Entries supplied section start
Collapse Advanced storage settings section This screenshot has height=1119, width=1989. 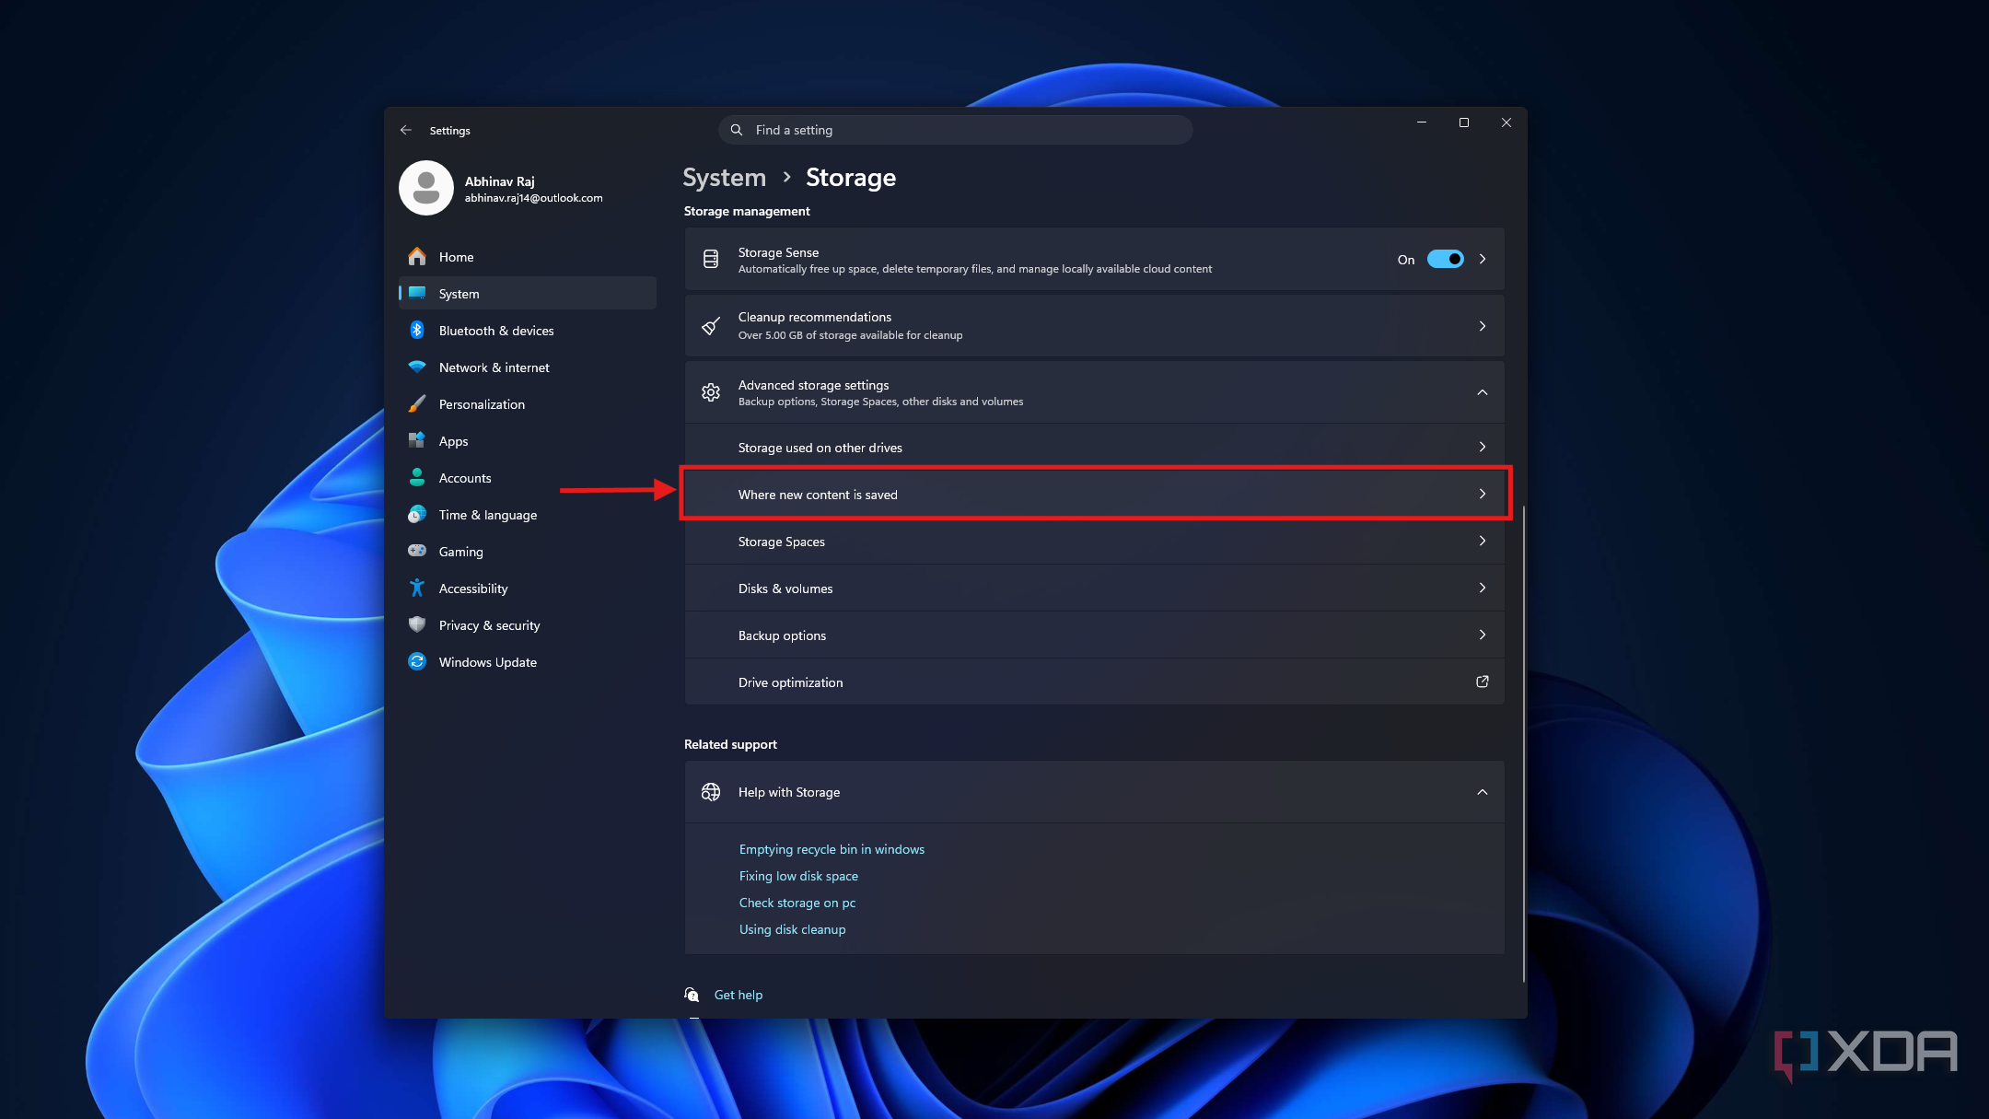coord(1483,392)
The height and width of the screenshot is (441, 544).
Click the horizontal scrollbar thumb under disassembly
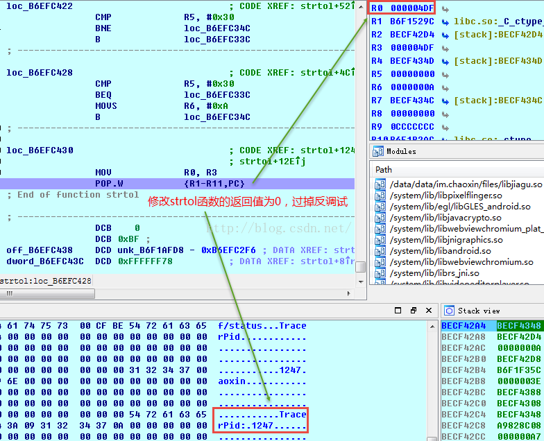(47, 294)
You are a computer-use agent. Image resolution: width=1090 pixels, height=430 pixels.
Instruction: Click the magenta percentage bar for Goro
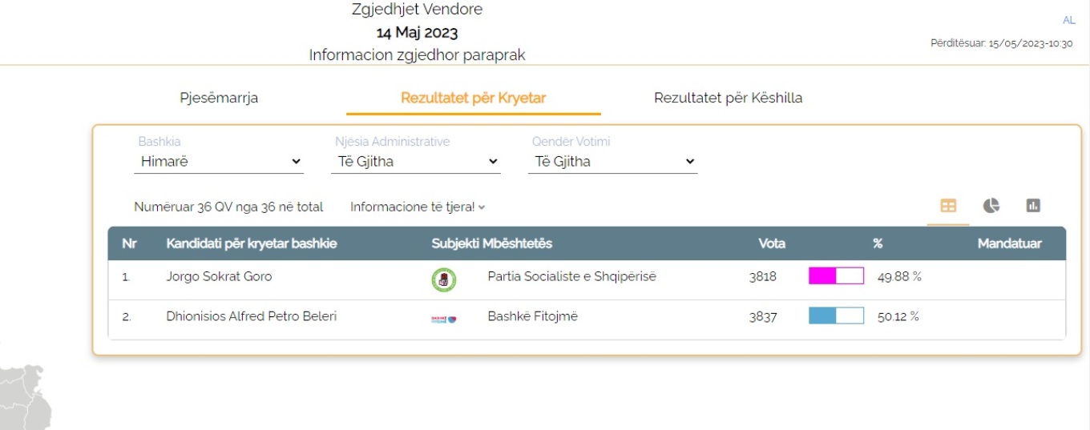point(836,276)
Entries supplied section end
▶ _Problem to solve_: Reproduce exactly the part of the records above that begins at the line holding "Instruction: Click the" and ends at the final line, both included, leaving out the pictures.

▶ _Output for this task_:
Instruction: Click the magenta percentage bar for Goro
point(836,276)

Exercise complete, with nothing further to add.